Firstly, it's not a biological process that only fires up when you're a beginner and then shuts off at some arbitrary point. Muscle building and fat burning happens along a continuum. Your body is continuously breaking down fat and building up new muscle at all times (and also storing new fat, and breaking down muscle). All training/recovery does is induce signals that adjust the rate of each of these processes.

Think of them as a continual, random biological processes.

Of course, the optimal conditions for muscle growth include a caloric surplus. Similarly, the optimal conditions for fat loss include a caloric deficit. But all this ("optimal") does in reality is make the signals to do either process stronger. But you can still perform both muscle building and fat loss even if it's not optimal.

When you're a beginner (you don't have much muscle/you have significant fat) these equations are more favourable (for muscle growth and fat loss). As you get more advanced (approach your muscle limit) these equations reduce in magnitude of effect and you can no longer to any meaningful degree (compared to what could be achieved through dedicated cut/bulk cycles) do both at the same time.

Why is it fast in beginners?

Everything is faster as a beginner. Your body reacts to a stimulus very rapidly the first time it experiences it. However the reaction slows down every time the stimulus is repeated. Your body actually works to ensure the response is lesser over time. Sucks but that's life.
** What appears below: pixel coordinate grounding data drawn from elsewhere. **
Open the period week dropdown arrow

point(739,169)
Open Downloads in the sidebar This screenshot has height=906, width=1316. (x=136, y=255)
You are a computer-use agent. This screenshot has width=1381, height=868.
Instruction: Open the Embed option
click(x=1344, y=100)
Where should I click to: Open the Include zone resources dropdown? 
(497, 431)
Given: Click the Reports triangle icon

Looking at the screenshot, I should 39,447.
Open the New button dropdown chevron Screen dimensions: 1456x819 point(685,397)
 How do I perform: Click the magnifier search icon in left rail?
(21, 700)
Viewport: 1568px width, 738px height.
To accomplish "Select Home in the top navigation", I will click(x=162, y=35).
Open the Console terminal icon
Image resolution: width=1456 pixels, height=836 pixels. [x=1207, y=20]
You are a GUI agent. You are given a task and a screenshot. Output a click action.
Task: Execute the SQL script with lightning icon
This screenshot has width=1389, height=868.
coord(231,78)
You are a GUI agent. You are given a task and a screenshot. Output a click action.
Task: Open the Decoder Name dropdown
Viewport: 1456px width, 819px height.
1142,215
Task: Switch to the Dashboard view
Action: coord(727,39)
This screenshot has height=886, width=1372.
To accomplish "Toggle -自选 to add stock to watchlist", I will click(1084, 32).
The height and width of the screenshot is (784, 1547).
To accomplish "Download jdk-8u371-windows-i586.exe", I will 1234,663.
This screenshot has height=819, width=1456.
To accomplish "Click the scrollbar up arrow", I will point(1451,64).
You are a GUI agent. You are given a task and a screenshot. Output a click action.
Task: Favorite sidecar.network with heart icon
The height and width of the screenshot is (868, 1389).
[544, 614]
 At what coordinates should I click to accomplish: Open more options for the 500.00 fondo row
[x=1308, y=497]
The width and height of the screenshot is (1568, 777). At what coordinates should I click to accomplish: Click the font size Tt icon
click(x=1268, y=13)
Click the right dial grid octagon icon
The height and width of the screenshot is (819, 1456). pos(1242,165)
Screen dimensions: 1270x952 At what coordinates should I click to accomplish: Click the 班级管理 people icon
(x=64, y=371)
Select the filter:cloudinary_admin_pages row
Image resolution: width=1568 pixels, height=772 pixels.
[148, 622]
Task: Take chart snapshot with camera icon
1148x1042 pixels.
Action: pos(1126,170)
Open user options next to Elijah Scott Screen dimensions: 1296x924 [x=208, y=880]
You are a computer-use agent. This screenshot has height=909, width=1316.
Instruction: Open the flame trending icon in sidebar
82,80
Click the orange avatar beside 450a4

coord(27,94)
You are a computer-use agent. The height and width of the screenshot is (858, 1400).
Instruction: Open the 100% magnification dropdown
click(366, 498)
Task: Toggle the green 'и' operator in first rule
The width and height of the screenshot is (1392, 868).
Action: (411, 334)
The important bit is that this happens over a continuum and you don't suddenly switch from beginner to nonbeginner all of a sudden.

Note on common perceptions of "noob gains"

For marketing reasons, it's beneficial to sell consumers this idea of a "magical" beginner phase that you have to take advantage of or you will lose it. Some well known programs in fact work on this premise, twisting expectations with half-truths so that an uninformed consumer would begin to think that they have to train a certain perfect way as a beginner or they lose a huge opportunity. Of course such programs/diets/coaches will then offer you their expertise to tell you exactly how you should be training. This normally involves some sort of payment/book purchase/etc.

The reality is there is no magical beginner phase, and you can't waste it. The closer you are to your genetic potential the slower progress is, the further away from it you are the faster progress is. Training is simple, ignore the hype.

Why don't people just recomp all the time then?

Because of how fast (or slow) it produces gains. After a certain point of advancement, even though you are still building muscle/losing fat, the rate at which it happens is just slow. In such situations people wanting maximum progress switch to bulk/cut cycles because they can overall make gains faster like that.

You can try to achieve multiple contradicting goals and do each of them to a mediocre level, or you can focus on one goal at a time and master it.